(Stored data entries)
▬▬▬▬▬▬

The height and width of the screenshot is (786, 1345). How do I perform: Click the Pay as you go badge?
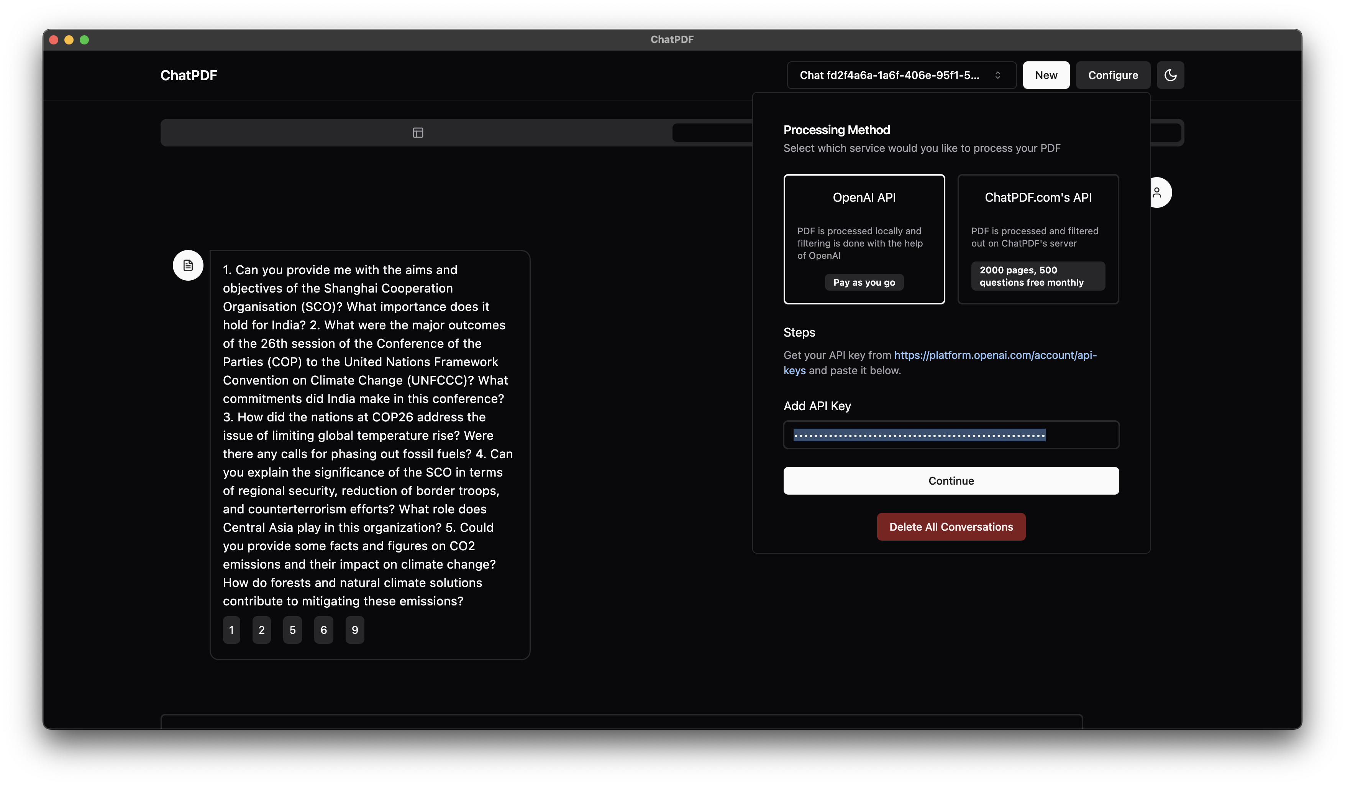(x=864, y=282)
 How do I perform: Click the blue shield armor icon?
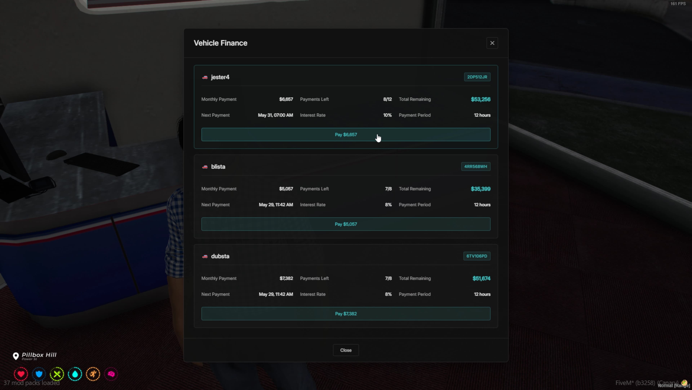click(x=39, y=374)
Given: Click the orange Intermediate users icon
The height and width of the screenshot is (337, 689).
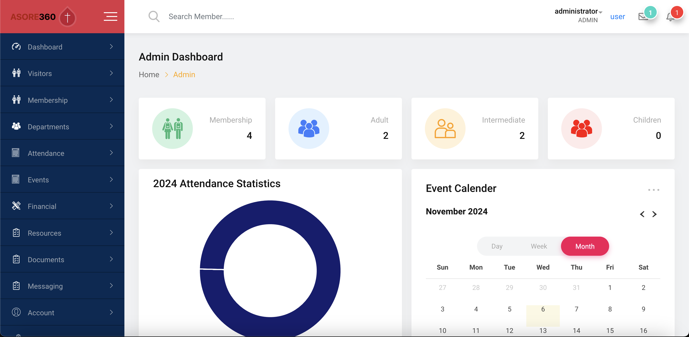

▬▬▬▬▬▬

We ask that the entries above be copied exactly, with the pictures omitted.

The height and width of the screenshot is (786, 1345). How do I perform: Click the Pay as you go badge?
(x=864, y=282)
 How do I perform: Click the blue shield armor icon?
click(x=39, y=374)
Given: Click the orange Intermediate users icon
The height and width of the screenshot is (337, 689).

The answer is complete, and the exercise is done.